▶ _What the task asks_
Revise the lines below so that every "Identify the location of" becomes "Find the position of", and keep everything else the same.

*** Information supplied

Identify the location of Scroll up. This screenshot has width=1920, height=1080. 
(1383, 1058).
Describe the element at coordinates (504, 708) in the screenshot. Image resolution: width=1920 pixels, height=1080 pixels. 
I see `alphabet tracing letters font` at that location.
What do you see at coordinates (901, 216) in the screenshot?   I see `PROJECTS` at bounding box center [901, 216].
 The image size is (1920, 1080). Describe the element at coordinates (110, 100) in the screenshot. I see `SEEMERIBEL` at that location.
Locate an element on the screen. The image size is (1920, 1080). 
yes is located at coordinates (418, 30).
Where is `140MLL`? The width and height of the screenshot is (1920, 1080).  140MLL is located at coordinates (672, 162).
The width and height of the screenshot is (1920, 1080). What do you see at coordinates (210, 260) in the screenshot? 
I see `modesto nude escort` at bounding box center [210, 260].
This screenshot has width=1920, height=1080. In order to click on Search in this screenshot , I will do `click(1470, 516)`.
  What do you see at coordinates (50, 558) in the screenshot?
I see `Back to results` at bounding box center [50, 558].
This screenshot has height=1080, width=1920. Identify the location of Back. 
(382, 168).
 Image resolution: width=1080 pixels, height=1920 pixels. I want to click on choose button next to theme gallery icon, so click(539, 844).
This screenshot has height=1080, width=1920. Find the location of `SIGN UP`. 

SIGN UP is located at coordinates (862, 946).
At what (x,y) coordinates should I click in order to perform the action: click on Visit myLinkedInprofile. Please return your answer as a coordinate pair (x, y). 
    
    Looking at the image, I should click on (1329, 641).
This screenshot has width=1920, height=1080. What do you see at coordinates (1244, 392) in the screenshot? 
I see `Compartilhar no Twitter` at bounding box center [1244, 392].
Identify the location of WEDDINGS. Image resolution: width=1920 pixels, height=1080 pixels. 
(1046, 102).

******

▶ _Output_
Find the position of Scroll up. This screenshot has width=1920, height=1080. 
(1383, 1058).
Describe the element at coordinates (504, 708) in the screenshot. Image resolution: width=1920 pixels, height=1080 pixels. 
I see `alphabet tracing letters font` at that location.
What do you see at coordinates (901, 216) in the screenshot?   I see `PROJECTS` at bounding box center [901, 216].
 The image size is (1920, 1080). Describe the element at coordinates (110, 100) in the screenshot. I see `SEEMERIBEL` at that location.
Locate an element on the screen. The image size is (1920, 1080). 
yes is located at coordinates (418, 30).
Where is `140MLL`? The width and height of the screenshot is (1920, 1080).  140MLL is located at coordinates (672, 162).
The width and height of the screenshot is (1920, 1080). What do you see at coordinates (210, 260) in the screenshot? 
I see `modesto nude escort` at bounding box center [210, 260].
This screenshot has width=1920, height=1080. In order to click on Search in this screenshot , I will do `click(1470, 516)`.
  What do you see at coordinates (50, 558) in the screenshot?
I see `Back to results` at bounding box center [50, 558].
This screenshot has height=1080, width=1920. Find the position of Back. 
(382, 168).
 Image resolution: width=1080 pixels, height=1920 pixels. I want to click on choose button next to theme gallery icon, so click(539, 844).
This screenshot has height=1080, width=1920. Find the location of `SIGN UP`. 

SIGN UP is located at coordinates (862, 946).
At what (x,y) coordinates should I click in order to perform the action: click on Visit myLinkedInprofile. Please return your answer as a coordinate pair (x, y). 
    
    Looking at the image, I should click on (1329, 641).
This screenshot has width=1920, height=1080. What do you see at coordinates (1244, 392) in the screenshot? 
I see `Compartilhar no Twitter` at bounding box center [1244, 392].
Find the position of WEDDINGS. Image resolution: width=1920 pixels, height=1080 pixels. 
(1046, 102).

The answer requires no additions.